=== Section Start ===
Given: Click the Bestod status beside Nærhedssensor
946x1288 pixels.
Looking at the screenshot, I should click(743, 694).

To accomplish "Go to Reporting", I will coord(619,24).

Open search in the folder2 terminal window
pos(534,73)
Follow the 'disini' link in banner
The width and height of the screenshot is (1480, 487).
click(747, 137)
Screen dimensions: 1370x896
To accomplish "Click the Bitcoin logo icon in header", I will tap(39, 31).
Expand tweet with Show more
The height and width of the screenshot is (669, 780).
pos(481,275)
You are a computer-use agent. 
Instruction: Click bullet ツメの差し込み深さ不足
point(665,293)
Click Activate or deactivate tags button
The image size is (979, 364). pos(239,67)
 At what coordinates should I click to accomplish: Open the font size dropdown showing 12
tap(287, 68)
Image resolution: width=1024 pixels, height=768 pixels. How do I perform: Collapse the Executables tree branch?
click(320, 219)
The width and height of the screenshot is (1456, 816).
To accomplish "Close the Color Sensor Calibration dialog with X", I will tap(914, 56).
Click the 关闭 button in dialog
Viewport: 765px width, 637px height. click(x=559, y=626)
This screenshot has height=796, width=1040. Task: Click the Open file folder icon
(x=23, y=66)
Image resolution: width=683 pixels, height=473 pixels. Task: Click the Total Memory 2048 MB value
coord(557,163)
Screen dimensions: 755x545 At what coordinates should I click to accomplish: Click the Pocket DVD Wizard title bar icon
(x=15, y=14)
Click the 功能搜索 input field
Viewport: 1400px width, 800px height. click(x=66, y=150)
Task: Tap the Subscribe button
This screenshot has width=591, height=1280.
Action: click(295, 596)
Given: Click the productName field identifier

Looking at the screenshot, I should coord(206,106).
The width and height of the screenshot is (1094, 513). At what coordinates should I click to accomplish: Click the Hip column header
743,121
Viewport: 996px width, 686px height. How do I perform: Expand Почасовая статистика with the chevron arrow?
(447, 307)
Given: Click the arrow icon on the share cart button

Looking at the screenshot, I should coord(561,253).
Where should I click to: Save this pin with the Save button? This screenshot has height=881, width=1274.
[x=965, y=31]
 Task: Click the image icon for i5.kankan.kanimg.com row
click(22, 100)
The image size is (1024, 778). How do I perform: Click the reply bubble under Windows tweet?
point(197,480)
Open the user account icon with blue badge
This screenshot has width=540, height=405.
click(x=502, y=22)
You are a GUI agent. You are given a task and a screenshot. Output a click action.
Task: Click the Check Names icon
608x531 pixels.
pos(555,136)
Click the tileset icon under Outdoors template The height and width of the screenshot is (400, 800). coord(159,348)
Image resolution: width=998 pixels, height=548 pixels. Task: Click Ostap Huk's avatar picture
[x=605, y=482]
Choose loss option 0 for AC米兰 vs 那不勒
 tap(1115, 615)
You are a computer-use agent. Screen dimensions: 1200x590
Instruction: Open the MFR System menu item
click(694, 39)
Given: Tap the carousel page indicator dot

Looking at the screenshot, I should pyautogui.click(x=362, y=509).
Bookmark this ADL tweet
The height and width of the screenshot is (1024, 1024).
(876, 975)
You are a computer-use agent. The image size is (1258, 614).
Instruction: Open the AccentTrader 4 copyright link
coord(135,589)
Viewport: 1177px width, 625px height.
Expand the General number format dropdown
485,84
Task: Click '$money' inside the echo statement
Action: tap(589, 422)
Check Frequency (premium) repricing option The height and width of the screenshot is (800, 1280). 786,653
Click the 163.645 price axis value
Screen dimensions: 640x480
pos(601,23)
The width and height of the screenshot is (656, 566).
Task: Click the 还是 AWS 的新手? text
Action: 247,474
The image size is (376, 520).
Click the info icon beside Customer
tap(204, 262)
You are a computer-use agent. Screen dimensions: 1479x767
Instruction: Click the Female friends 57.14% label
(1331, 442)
=== Section End ===
What is being asked: Scan the preceding listing for the string "agent" and copy every line where it occurs.

Answer for this exercise:
You are a computer-use agent. 
You are a GUI agent. You are given a task and a screenshot. Output a click action.
You are a computer-use agent. Screen dimensions: 1200x590
You are a computer-use agent. The image size is (1258, 614).
You are a computer-use agent. Screen dimensions: 1479x767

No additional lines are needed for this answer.